DATASET ▸
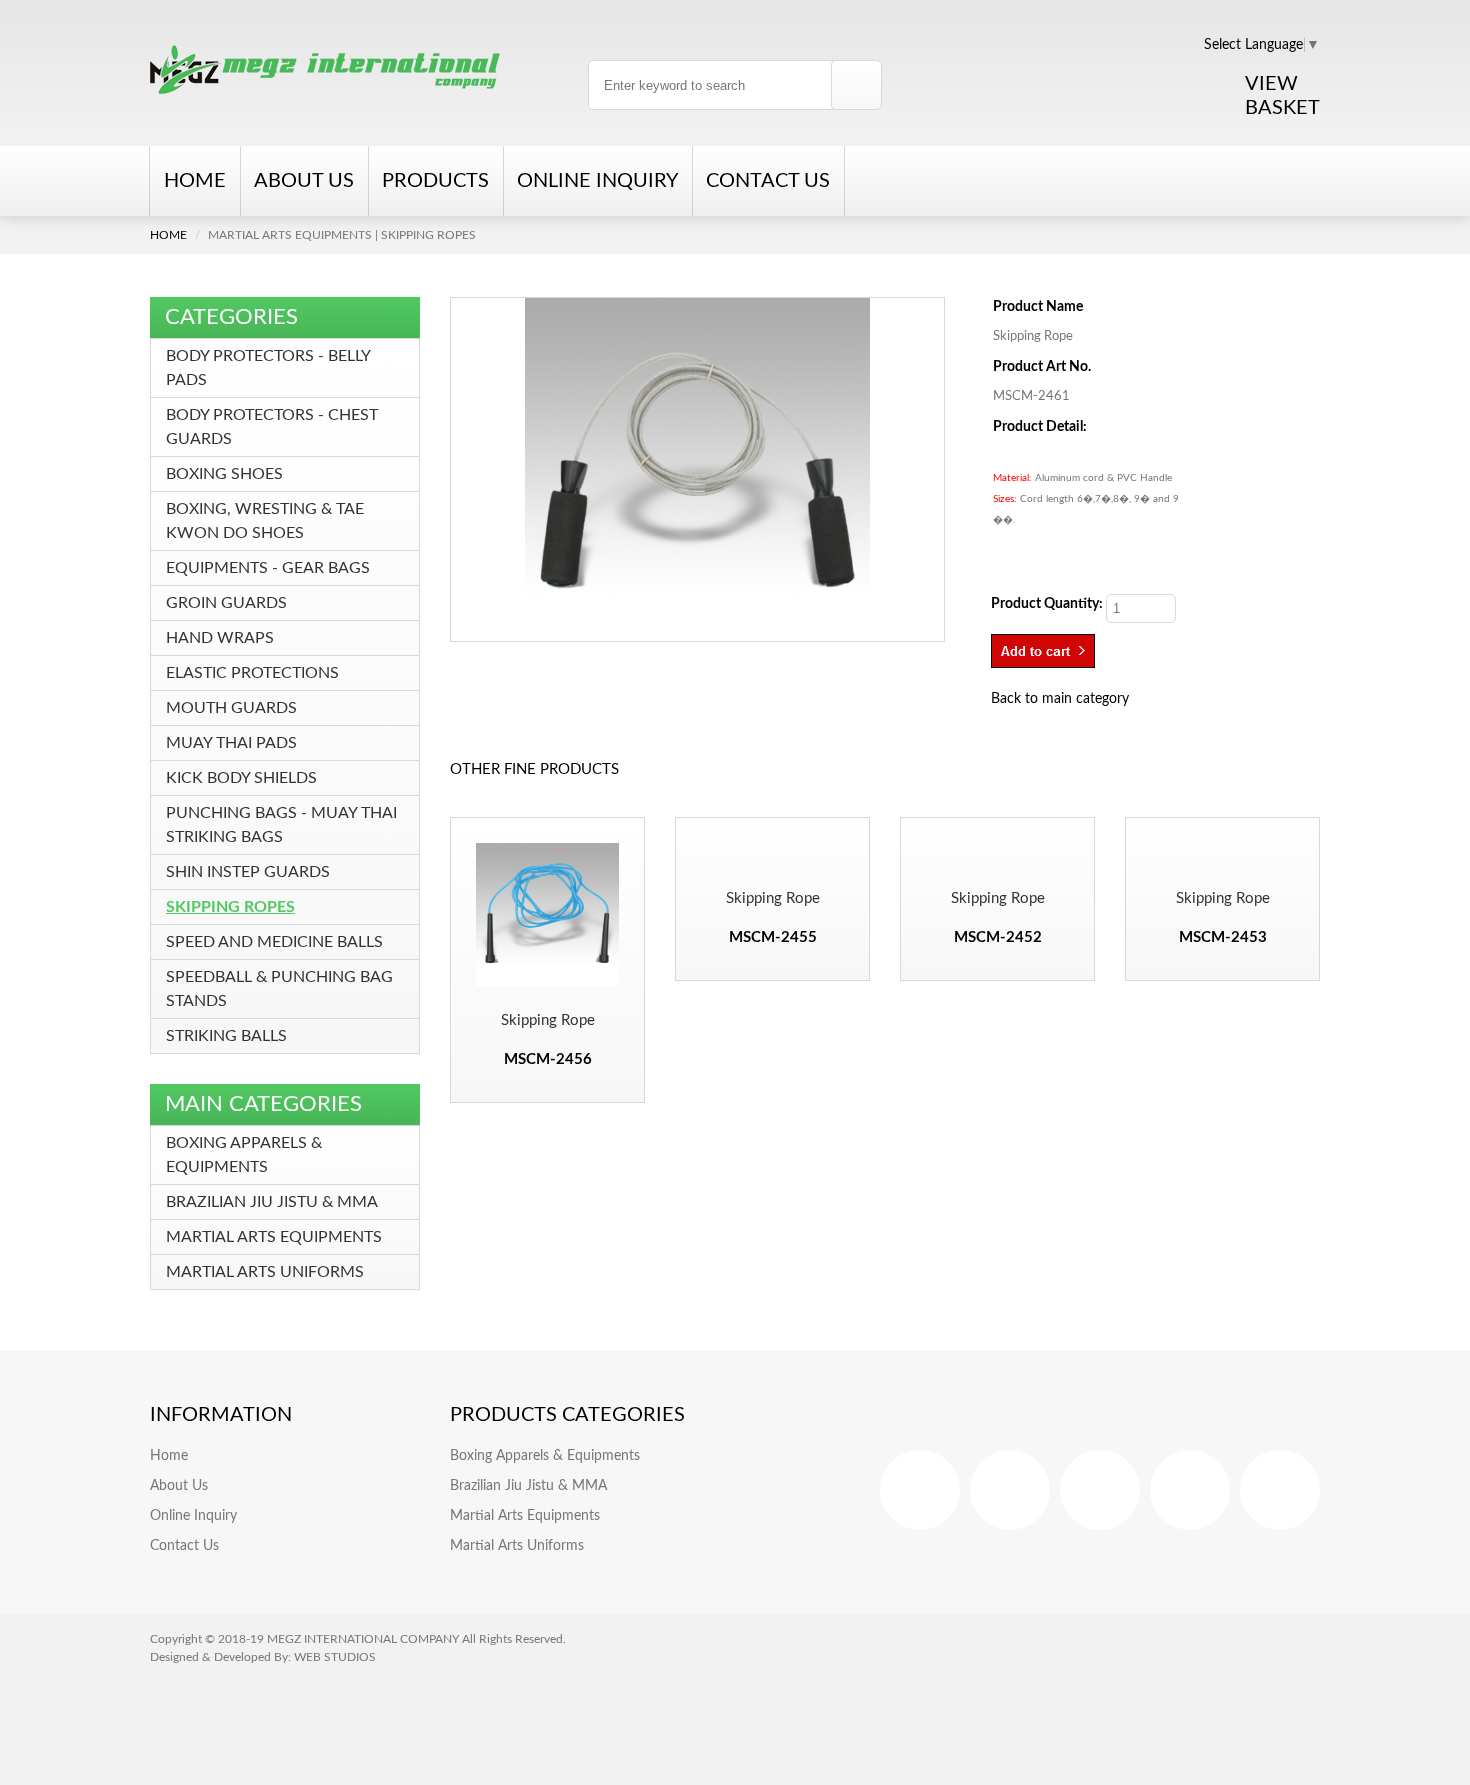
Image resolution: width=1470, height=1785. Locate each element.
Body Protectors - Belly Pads (268, 368)
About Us (304, 181)
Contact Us (768, 181)
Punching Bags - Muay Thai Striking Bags (281, 825)
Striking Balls (226, 1036)
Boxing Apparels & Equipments (244, 1155)
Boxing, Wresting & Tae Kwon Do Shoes (265, 521)
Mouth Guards (231, 708)
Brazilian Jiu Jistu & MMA (272, 1202)
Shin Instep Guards (248, 872)
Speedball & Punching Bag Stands (279, 989)
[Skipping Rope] (697, 470)
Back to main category (1060, 699)
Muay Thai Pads (231, 743)
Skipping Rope (548, 1020)
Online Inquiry (597, 181)
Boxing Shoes (224, 474)
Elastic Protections (252, 673)
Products (435, 181)
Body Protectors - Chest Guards (272, 427)
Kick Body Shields (241, 778)
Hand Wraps (220, 638)
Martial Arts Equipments (274, 1237)
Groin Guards (226, 603)
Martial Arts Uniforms (265, 1272)
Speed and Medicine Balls (274, 942)
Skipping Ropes (230, 907)
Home (195, 181)
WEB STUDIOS (335, 1657)
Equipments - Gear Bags (268, 568)
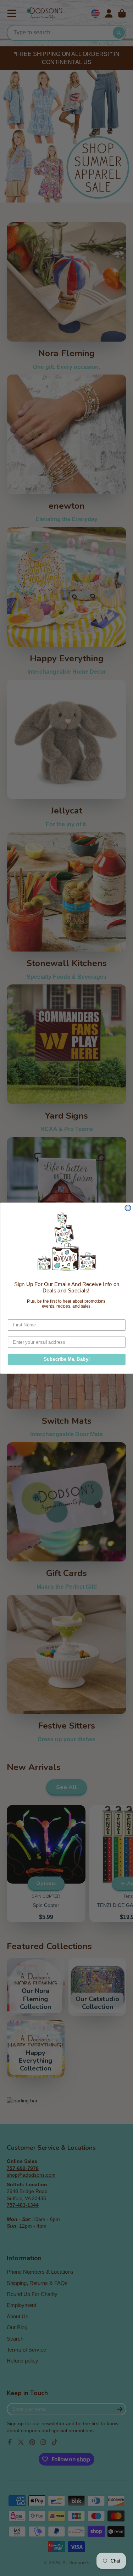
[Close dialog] (128, 1208)
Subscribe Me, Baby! (66, 1358)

WORK REQUEST ▸ Please copy each line of the material that contains the word "Muay".

RESPONSE TO THE EXERCISE ▸
Punching Bags - Muay Thai Striking Bags (281, 825)
Muay Thai Pads (231, 743)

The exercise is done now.